* DIRECTIVE: List every line in the listing below that contains the word "dropdown". Treat uppercase and lowercase as different.

(Interface element records)

+-------+

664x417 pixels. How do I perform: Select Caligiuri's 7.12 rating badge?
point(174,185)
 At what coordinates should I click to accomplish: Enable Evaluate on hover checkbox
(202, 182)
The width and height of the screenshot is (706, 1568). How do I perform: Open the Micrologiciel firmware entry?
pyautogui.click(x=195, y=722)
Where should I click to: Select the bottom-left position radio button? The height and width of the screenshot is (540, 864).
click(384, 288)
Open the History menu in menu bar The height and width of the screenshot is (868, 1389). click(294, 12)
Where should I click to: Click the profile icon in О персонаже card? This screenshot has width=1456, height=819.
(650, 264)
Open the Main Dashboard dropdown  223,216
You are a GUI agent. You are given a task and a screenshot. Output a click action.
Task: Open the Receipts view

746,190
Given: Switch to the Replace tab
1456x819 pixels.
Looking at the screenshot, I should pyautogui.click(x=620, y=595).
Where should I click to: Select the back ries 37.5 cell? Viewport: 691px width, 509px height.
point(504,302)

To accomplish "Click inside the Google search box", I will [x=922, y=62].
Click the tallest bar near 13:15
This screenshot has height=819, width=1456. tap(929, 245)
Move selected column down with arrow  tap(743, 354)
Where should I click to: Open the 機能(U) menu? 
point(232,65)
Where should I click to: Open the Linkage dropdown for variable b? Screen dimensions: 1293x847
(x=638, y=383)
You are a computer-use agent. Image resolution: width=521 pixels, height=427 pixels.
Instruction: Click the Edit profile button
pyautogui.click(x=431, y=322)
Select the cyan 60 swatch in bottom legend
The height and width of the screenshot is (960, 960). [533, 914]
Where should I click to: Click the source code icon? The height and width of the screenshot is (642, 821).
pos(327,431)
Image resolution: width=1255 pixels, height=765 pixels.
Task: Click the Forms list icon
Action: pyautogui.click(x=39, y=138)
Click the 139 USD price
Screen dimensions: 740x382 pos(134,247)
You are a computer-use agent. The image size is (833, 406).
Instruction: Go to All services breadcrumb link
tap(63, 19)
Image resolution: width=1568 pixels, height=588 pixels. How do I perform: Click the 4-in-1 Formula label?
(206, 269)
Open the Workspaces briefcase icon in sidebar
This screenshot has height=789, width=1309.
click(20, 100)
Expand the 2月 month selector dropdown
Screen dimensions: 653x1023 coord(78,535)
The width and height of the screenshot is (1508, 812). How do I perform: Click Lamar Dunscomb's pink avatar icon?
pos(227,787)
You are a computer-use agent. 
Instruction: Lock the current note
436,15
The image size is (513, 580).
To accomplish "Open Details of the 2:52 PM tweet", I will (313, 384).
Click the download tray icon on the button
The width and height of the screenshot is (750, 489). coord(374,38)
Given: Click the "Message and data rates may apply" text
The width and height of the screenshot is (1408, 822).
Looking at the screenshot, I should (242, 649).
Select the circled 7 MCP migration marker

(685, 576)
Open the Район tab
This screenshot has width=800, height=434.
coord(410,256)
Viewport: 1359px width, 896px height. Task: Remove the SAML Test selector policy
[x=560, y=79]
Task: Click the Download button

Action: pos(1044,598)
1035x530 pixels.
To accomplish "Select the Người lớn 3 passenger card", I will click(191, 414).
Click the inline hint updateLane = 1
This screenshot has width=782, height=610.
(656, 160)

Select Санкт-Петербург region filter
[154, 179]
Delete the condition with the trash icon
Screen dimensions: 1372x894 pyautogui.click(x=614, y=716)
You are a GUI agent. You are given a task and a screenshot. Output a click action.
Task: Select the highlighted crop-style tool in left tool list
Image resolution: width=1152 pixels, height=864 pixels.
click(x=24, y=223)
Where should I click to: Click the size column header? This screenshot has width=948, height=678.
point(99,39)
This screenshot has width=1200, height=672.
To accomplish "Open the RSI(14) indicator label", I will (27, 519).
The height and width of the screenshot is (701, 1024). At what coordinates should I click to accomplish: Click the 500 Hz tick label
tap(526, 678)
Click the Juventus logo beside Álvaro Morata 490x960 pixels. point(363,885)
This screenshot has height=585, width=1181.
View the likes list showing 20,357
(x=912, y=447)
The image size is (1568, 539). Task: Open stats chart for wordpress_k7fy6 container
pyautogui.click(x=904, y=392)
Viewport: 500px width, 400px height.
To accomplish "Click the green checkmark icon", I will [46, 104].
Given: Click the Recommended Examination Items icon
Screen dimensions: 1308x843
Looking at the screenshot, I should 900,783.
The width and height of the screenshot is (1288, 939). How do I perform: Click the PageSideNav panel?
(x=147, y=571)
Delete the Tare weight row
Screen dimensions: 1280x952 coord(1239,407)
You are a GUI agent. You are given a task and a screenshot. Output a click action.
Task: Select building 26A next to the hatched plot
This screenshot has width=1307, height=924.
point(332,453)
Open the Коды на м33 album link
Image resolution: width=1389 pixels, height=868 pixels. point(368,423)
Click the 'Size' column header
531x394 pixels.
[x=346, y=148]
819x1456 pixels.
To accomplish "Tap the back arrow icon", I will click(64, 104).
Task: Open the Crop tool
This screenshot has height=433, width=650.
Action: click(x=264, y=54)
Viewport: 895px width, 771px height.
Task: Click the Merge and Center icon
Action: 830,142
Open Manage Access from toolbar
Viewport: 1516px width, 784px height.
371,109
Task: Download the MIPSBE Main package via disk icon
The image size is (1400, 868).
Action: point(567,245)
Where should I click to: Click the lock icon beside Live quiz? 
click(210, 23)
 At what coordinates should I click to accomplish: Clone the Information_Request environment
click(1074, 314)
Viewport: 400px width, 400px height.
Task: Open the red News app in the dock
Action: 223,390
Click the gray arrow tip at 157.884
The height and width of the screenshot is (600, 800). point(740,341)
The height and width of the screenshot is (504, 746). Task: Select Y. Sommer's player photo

+-------+

* EXERCISE RESPONSE:
Open the Main Dashboard dropdown  223,216
Where should I click to: Open the Linkage dropdown for variable b? Screen dimensions: 1293x847
Expand the 2月 month selector dropdown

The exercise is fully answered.